━━━━━ Input
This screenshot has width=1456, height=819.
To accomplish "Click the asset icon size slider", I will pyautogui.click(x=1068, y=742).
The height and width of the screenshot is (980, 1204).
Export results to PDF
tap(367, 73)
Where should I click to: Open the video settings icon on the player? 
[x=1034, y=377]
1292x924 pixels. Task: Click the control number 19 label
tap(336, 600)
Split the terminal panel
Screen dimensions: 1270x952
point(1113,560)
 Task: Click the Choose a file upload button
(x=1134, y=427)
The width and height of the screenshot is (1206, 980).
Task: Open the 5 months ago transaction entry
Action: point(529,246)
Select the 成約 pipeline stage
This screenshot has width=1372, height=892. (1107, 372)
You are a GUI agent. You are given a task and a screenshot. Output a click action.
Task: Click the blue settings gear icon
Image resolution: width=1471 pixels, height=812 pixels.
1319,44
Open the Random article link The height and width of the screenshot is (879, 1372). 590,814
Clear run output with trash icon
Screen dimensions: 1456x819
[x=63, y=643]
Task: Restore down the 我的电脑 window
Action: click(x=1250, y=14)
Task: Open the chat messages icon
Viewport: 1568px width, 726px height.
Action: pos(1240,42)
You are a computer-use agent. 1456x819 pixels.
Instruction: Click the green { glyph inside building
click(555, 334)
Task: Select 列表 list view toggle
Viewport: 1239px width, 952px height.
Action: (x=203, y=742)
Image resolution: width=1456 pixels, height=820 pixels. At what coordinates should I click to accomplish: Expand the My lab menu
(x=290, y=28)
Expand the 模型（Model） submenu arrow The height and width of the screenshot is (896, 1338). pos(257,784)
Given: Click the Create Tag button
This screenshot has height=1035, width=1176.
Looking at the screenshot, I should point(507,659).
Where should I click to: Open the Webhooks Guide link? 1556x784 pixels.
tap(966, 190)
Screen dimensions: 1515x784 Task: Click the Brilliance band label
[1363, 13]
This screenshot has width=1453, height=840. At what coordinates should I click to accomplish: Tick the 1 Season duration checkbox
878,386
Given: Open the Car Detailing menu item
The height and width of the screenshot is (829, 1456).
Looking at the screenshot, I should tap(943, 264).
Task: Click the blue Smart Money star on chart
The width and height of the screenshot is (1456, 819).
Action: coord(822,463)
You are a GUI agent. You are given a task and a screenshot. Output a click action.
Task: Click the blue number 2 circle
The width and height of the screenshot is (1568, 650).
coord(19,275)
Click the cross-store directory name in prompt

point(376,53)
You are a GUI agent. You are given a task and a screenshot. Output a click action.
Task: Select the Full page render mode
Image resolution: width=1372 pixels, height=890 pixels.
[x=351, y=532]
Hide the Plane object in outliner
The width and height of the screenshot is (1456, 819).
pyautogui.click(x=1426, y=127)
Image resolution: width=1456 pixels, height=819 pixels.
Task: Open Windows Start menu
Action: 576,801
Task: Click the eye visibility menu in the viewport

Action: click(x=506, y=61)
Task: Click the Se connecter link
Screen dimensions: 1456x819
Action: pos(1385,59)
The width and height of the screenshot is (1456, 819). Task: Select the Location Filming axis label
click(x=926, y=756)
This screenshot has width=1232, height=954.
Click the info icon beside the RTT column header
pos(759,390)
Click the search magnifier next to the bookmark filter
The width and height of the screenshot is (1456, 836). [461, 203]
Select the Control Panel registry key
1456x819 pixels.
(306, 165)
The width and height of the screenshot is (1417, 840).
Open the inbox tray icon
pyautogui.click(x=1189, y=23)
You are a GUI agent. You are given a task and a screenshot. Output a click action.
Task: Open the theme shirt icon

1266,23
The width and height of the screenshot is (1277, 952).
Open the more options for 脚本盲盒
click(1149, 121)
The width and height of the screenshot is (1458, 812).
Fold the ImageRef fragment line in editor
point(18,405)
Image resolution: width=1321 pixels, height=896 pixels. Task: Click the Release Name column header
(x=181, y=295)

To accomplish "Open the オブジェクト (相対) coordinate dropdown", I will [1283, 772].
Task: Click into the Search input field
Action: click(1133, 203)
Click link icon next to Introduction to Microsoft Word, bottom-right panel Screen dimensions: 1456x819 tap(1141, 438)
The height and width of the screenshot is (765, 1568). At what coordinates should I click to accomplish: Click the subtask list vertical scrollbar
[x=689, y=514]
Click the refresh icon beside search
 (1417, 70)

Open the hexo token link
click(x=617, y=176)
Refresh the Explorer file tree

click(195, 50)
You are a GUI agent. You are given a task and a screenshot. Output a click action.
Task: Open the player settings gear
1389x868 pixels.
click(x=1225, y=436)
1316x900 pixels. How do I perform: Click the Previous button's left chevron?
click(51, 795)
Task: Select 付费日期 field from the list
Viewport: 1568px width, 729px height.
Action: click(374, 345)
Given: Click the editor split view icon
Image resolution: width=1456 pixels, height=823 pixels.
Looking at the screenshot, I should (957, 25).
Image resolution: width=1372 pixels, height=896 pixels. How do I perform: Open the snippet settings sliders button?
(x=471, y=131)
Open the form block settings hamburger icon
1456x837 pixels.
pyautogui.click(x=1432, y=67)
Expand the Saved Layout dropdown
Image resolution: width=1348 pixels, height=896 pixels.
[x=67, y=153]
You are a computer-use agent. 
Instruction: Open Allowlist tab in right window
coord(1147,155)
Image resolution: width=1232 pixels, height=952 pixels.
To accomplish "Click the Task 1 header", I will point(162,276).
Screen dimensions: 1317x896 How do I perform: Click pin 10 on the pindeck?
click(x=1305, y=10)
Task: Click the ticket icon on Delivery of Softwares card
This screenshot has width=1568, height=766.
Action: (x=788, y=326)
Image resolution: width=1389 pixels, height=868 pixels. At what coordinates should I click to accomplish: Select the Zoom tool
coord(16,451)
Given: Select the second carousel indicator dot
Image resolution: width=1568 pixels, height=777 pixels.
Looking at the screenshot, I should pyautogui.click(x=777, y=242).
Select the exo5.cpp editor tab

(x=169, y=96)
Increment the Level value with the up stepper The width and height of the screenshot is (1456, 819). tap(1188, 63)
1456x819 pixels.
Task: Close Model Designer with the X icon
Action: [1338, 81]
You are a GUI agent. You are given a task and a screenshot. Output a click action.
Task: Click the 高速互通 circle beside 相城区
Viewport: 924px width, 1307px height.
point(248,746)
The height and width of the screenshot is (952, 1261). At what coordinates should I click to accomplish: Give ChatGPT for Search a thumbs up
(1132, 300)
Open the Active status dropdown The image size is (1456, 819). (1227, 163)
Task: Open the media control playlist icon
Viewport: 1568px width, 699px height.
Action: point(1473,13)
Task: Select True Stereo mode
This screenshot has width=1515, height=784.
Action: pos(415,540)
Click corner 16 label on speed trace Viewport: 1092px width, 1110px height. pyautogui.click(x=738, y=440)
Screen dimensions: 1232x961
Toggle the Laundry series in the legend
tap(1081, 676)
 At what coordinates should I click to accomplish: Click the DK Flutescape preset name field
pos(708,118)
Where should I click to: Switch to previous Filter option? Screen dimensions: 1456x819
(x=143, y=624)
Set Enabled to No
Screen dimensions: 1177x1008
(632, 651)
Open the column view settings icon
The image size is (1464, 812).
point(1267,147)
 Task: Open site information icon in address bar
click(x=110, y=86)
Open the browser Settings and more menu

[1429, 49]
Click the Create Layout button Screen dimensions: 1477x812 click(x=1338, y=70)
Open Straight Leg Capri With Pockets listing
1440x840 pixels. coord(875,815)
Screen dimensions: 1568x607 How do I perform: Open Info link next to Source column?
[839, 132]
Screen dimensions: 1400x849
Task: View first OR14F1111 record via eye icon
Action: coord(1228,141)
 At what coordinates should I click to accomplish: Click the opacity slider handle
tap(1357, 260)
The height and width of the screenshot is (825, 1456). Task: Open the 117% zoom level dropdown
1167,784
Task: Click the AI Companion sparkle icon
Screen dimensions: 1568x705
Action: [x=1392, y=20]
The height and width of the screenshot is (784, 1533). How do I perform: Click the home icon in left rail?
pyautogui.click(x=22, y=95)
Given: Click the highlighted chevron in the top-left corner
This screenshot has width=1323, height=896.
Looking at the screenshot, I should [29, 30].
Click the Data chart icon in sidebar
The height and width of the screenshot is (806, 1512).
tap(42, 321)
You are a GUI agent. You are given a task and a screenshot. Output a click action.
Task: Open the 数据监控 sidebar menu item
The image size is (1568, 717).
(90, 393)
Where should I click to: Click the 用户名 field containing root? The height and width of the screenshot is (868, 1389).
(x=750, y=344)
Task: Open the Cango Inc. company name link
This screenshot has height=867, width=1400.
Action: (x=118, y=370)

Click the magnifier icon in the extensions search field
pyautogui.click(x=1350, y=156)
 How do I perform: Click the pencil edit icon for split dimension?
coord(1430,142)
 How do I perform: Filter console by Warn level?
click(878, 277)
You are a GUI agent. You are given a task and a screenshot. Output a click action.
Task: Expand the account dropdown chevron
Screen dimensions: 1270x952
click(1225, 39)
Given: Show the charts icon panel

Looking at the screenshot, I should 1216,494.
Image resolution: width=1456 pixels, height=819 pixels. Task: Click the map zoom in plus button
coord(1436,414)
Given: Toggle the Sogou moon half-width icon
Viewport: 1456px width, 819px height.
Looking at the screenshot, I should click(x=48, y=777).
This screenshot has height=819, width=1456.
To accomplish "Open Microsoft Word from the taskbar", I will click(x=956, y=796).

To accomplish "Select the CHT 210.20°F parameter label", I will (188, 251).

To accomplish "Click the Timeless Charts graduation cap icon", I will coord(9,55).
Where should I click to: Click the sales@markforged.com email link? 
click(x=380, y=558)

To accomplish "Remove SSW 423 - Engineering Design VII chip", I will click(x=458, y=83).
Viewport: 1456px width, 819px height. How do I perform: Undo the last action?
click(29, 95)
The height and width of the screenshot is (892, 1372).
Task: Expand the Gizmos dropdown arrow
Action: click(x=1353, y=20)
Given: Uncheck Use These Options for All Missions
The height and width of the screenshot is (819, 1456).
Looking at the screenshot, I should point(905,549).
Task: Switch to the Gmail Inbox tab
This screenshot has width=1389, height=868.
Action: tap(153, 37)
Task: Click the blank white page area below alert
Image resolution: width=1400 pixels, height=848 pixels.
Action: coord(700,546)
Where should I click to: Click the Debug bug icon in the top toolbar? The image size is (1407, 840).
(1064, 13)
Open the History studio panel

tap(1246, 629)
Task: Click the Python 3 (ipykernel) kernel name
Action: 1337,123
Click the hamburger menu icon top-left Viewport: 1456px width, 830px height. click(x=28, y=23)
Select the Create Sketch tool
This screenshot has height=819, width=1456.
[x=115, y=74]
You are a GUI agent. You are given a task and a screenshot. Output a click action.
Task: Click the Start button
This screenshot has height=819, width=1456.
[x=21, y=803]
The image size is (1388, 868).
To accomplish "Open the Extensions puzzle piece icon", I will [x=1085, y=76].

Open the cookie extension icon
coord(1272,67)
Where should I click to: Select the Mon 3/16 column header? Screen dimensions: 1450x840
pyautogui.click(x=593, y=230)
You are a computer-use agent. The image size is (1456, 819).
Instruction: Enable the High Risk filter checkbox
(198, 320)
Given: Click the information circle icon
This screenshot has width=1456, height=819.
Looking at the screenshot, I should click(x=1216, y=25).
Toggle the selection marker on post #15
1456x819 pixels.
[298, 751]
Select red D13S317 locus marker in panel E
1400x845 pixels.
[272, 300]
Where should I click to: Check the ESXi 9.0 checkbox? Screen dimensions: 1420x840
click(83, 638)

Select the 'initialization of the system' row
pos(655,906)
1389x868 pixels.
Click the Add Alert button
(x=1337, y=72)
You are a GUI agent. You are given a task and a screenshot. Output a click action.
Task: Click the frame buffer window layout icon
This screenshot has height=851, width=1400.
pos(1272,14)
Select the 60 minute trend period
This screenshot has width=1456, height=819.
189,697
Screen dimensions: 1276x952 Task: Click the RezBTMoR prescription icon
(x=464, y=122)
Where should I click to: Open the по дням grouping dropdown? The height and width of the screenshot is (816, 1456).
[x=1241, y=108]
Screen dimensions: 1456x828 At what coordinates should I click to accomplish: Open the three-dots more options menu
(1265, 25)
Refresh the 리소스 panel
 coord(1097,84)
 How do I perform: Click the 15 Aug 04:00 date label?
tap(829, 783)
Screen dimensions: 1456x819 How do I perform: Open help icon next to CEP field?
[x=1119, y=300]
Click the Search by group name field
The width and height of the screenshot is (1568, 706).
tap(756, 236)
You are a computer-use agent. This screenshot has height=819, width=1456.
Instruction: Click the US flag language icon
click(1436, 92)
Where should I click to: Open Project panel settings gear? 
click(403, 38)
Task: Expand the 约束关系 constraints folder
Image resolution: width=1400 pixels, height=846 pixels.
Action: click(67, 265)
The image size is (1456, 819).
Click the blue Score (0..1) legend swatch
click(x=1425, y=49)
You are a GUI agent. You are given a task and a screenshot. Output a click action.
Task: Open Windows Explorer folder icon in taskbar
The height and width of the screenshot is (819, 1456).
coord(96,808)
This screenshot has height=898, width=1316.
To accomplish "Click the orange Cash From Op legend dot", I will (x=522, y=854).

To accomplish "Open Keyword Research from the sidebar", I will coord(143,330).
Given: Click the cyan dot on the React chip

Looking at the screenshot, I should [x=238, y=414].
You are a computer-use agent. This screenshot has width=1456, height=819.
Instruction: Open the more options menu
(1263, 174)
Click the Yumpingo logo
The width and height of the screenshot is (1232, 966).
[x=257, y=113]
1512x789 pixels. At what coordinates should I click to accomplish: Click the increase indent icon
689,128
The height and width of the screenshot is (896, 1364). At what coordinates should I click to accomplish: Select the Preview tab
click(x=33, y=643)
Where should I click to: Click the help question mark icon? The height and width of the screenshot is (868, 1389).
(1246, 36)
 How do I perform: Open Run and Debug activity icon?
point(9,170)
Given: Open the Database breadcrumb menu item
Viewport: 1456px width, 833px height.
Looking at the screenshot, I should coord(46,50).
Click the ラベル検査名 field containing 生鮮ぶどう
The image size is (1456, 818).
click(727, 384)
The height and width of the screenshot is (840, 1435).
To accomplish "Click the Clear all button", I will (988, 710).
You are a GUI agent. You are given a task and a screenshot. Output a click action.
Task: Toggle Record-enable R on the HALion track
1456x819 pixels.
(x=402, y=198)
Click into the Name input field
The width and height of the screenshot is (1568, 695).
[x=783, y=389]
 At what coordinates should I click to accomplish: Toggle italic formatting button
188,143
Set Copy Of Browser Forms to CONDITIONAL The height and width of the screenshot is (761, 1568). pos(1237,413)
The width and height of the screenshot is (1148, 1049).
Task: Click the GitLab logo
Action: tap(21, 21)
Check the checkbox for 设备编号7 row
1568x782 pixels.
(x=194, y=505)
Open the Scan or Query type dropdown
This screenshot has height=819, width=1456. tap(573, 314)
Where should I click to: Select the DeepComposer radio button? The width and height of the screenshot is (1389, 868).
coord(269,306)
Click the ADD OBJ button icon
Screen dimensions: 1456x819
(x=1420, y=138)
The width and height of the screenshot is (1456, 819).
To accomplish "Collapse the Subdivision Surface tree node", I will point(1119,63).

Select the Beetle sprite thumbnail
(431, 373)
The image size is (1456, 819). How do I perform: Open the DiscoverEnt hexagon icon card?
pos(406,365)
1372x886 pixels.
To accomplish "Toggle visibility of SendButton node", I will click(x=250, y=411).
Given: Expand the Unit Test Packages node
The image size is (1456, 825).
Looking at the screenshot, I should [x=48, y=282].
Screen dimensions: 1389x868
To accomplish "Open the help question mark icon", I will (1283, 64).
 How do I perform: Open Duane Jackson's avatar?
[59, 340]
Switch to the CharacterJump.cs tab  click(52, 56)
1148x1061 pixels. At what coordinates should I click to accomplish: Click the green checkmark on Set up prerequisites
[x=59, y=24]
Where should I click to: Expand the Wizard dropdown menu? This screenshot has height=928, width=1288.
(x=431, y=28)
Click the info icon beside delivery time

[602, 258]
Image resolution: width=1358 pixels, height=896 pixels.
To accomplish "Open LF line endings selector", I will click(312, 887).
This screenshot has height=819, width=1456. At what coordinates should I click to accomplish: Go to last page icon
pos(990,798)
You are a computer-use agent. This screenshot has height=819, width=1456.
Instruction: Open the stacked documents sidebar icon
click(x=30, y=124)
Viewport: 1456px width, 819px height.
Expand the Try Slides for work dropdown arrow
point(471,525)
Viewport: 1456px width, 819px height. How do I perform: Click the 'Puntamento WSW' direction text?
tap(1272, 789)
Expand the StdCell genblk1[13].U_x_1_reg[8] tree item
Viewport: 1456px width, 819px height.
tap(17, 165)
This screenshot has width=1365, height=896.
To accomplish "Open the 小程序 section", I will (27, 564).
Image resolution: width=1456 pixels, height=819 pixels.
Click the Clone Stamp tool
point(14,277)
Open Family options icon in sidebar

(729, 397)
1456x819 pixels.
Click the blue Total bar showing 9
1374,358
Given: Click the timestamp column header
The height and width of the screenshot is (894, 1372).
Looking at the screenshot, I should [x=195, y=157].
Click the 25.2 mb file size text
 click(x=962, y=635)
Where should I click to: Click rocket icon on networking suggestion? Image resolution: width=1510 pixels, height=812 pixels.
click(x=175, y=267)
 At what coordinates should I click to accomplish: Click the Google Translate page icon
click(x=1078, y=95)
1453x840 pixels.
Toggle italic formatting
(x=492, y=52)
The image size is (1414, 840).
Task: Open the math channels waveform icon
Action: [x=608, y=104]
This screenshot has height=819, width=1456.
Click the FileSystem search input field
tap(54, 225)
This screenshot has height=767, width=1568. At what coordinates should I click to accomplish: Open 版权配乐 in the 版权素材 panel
━━━━━━━━━━
The answer is the lines above between the line holding "Given: Open the Car Detailing menu item" and the line holding "Hide the Plane object in outliner", inclusive, each written out exactly, and no others.

Given: Open the Car Detailing menu item
The height and width of the screenshot is (829, 1456).
Looking at the screenshot, I should tap(943, 264).
Task: Click the blue Smart Money star on chart
The width and height of the screenshot is (1456, 819).
Action: coord(822,463)
You are a GUI agent. You are given a task and a screenshot. Output a click action.
Task: Click the blue number 2 circle
The width and height of the screenshot is (1568, 650).
coord(19,275)
Click the cross-store directory name in prompt

point(376,53)
You are a GUI agent. You are given a task and a screenshot. Output a click action.
Task: Select the Full page render mode
Image resolution: width=1372 pixels, height=890 pixels.
[x=351, y=532]
Hide the Plane object in outliner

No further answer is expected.